7

Suppose we are given a training dataset {yᵢ, xᵢ}, for i = 1, ..., n, where yᵢ can either be -1 or 1 and xᵢ can be e.g. a 2D or 3D point.

In general, when the input points are linearly separable, the SVM model can be defined as follows

min 1/2*||w||²
w,b

subject to the constraints (for i = 1, ..., n)

yᵢ*(w*xᵢ - b) >= 1

This is often called the hard-margin SVM model, which is thus a constrained minimization problem, where the unknowns are w and b. We can also omit 1/2 in the function to be minimized, given it's just a constant.

Now, the documentation about Matlab's quadprog states

x = quadprog(H, f, A, b) minimizes 1/2*x'*H*x + f'*x subject to the restrictions A*x ≤ b. A is a matrix of doubles, and b is a vector of doubles.

We can implement the hard-margin SVM model using quadprog function, to get the weight vector w, as follows

  • H becomes an identity matrix.
  • f' becomes a zeros matrix.
  • A is the left-hand side of the constraints
  • b is equal to -1 because the original constraint had >= 1, it becomes <= -1 when we multiply with -1 on both sides.

Now, I am trying to implement a soft-margin SVM model. The minimization equation here is

min (1/2)*||w||² + C*(∑ ζᵢ)
w,b

subject to the constraints (for i = 1, ..., n)

yᵢ*(w*xᵢ - b) >= 1 - ζᵢ

such that ζᵢ >= 0, where is the summation symbol, ζᵢ = max(0, 1 - yᵢ*(w*xᵢ - b)) and C is a hyper-parameter.

How can this optimization problem be solved using the Matlab's quadprog function?
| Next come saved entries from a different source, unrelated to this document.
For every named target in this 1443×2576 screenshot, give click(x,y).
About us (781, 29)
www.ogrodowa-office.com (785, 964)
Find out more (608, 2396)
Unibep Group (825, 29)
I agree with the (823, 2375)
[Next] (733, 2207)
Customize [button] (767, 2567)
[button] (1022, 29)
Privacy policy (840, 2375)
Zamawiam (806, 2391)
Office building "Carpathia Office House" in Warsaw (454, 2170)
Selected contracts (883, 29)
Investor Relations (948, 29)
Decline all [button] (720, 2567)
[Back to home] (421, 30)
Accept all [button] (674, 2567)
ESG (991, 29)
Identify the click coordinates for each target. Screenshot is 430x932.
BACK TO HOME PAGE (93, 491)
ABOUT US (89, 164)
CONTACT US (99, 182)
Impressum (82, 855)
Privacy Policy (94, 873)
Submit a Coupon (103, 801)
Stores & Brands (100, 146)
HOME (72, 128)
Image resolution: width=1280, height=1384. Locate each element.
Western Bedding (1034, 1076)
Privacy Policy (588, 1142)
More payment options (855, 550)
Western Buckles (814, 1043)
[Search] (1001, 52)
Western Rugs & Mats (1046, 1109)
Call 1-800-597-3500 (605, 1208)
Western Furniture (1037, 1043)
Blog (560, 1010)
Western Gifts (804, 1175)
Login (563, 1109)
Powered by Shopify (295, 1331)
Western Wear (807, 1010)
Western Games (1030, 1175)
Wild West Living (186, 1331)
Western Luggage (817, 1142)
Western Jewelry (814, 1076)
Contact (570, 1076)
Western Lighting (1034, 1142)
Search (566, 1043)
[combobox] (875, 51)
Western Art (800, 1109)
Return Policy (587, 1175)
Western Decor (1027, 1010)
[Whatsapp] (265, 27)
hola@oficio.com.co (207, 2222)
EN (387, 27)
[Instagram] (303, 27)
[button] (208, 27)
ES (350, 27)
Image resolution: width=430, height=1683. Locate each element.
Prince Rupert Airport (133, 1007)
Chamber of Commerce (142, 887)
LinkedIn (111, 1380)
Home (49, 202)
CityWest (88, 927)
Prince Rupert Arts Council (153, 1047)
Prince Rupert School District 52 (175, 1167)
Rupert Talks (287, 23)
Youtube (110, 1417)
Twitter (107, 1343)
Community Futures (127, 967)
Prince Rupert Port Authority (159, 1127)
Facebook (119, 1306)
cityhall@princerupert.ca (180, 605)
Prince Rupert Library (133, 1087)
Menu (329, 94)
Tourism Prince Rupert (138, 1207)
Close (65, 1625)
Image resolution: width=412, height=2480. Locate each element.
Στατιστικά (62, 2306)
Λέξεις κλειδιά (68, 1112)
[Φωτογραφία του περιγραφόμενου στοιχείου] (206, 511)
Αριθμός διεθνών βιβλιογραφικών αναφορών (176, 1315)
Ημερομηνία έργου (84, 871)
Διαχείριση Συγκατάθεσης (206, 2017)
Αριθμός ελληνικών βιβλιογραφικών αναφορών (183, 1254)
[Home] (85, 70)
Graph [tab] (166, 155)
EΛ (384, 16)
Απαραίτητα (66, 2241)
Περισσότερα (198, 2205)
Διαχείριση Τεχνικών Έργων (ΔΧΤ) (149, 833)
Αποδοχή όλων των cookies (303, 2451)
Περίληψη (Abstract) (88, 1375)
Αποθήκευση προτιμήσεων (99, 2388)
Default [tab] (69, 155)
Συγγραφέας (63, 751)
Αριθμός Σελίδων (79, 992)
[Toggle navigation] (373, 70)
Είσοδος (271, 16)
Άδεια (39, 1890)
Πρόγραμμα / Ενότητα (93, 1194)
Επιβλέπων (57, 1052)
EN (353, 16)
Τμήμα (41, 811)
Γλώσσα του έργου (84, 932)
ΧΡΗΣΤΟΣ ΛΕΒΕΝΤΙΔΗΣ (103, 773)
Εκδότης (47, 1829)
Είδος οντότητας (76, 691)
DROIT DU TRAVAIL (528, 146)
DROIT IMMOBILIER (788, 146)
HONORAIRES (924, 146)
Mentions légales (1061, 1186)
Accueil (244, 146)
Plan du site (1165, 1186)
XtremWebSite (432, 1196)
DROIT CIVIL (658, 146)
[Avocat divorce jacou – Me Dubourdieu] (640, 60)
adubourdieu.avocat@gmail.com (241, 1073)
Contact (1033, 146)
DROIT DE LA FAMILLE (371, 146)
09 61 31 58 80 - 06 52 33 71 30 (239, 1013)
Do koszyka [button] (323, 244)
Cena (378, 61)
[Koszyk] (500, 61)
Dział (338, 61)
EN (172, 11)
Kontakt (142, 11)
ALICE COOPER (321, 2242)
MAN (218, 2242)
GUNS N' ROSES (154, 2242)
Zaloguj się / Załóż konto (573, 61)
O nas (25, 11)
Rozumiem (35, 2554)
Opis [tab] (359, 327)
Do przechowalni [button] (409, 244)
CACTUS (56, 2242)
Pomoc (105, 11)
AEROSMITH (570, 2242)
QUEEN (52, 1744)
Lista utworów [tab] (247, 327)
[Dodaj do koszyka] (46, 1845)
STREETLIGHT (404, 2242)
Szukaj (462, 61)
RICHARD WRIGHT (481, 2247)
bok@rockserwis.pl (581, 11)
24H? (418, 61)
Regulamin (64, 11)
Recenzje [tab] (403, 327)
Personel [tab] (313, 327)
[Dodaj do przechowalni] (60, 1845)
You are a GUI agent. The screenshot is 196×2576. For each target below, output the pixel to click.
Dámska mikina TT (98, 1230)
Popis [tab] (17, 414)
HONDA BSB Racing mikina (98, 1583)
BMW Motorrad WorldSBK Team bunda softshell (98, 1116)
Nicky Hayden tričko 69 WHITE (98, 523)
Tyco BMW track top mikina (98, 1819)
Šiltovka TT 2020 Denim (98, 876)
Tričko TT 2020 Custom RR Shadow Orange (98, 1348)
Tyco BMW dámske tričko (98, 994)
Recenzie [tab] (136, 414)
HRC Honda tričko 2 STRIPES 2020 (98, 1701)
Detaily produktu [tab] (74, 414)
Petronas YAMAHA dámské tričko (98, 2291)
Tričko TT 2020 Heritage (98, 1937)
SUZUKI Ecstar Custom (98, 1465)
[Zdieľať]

It's not clear to me how the equation should be mapped to the parameters of the quadprog function.

The "primal" form of the soft-margin SVM model (i.e. the definition above) can be converted to a "dual" form. I did that, and I am able to get the Lagrange variable values (in the dual form). However, I would like to know if I can use quadprog to solve directly the primal form without needing to convert it to the dual form.

nbro
  • 15,395
  • 32
  • 113
  • 196
user1067334
  • 243
  • 3
  • 7
  • 15

4 Answers4

9

I don't see how it can be a problem. Let z be our vector of (2n + 1) variables:

z = (w, eps, b)

Then, H becomes diagonal matrix with first n values on the diagonal equal to 1 and the last n + 1 set to zero:

H = diag([ones(1, n), zeros(1, n + 1)])

Vector f can be expressed as:

f = [zeros(1, n), C * ones(1, n), 0]'

First set of constrains becomes:

Aineq = [A1, eye(n), zeros(n, 1)]
bineq = ones(n, 1)

where A1 is a the same matrix as in primal form.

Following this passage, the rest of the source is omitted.